JACKSON, Miss. (AP) - The Mississippi Capitol is undergoing an $8.3 million restoration designed to help keep it in good working condition for generations to come.
Crews have been working several months on the 111-year-old structure, and their efforts will continue even after the legislative session starts in January.
“Anytime you have an old building, especially one of historical value, you have to do some work every now and then,” said Sen. Terry Burton, R-Newton, who serves on the Public Property Committee. “It’s important to keep your assets up.”
Although the Capitol has undergone roof repairs and other maintenance work in recent decades, this is its most extensive round of work since a 1979-82 restoration that cost $19 million. Back then, the Legislature moved out and met in another downtown Jackson building, the former Central High School.
This time, the Legislature will keep working in the Capitol, although daily routines will be different. Temporary walls are blocking off the rotunda at the center of the first and second floors, where lobbyists and visitors congregate. Marble floors are covered with padding and plywood as a precaution against damage from items that might accidentally fall.
Restoration is being done in several phases. The first phase includes exterior work, waterproofing and restoration of stained-glass windows from the House and Senate chambers and the governor’s office.

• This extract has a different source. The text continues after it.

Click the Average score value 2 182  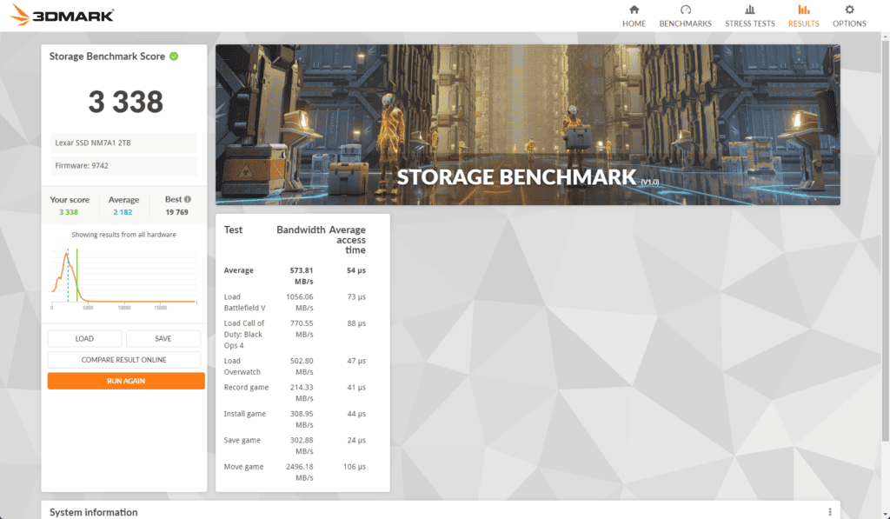pyautogui.click(x=123, y=211)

It is scheduled to be completed by next summer, said Lawson Newman, the main architect for the project.
Later phases will include work on the glass domes over the two legislative chambers.

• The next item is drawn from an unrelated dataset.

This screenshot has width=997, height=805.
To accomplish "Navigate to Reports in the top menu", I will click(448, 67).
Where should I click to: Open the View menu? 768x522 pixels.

“Over the course of several years, the entire building will have been restored,” said Newman, who works with the Jackson-based firm WFT Architects.
Legislators approved $6 million in bonds during the 2010 session, another $900,000 in bonds during the 2013 session and nearly $1.4 million in cash during the 2014 session to pay for the Capitol restoration.

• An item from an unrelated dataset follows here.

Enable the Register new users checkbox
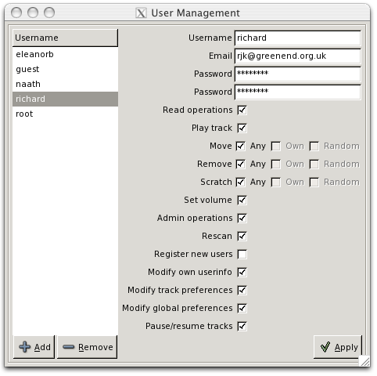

The four-story, Beaux Arts style statehouse was built from March 1901 to July 1903 on the site of the old state prison and cost $1.09 million, funded with back taxes paid by Illinois Central Railroad. It has marble from around the world, brass fixtures, ornate iron work and intricate stained-glass windows and ceilings.
Yet, in recent years, the building’s beauty has been marred by leaky roofs. During heavy rains, workers would place four or five tall garbage cans in the first floor rotunda to catch water that fell 180 feet from the center dome.
“I’d like to walk in and not see that,” said the Senate’s top administrator, Liz Welch.
A mishap during restoration also created more work, but not at taxpayers’ expense. A heavy rainfall occurred one recent Sunday - the day before workers were set to replace some roofing over the Senate chamber. Because old waterproofing material had been removed, rain poured in around windows, leaving stains on the walls and soaking the carpet in the chamber.
The construction company is paying to repair the damage from the Nov. 16 storm, said Department of Finance and Administration director Kevin Upchurch, the state’s chief fiscal officer.
For now, the Senate chamber is empty. Senators’ desks and chairs are stored in another building, and their books and other belongings are in boxes. Construction workers built a temporary wall to block off the back of the chamber, where the damage occurred, so dehumidifiers could run. Welch said the handmade carpet in the Senate chamber is a special-order item that can’t be replaced quickly, and she hopes it will dry completely.
A large meeting room directly below the Senate chamber also had water damage from the storm. Workers removed the beige carpet in that room, uncovering hardwood floors.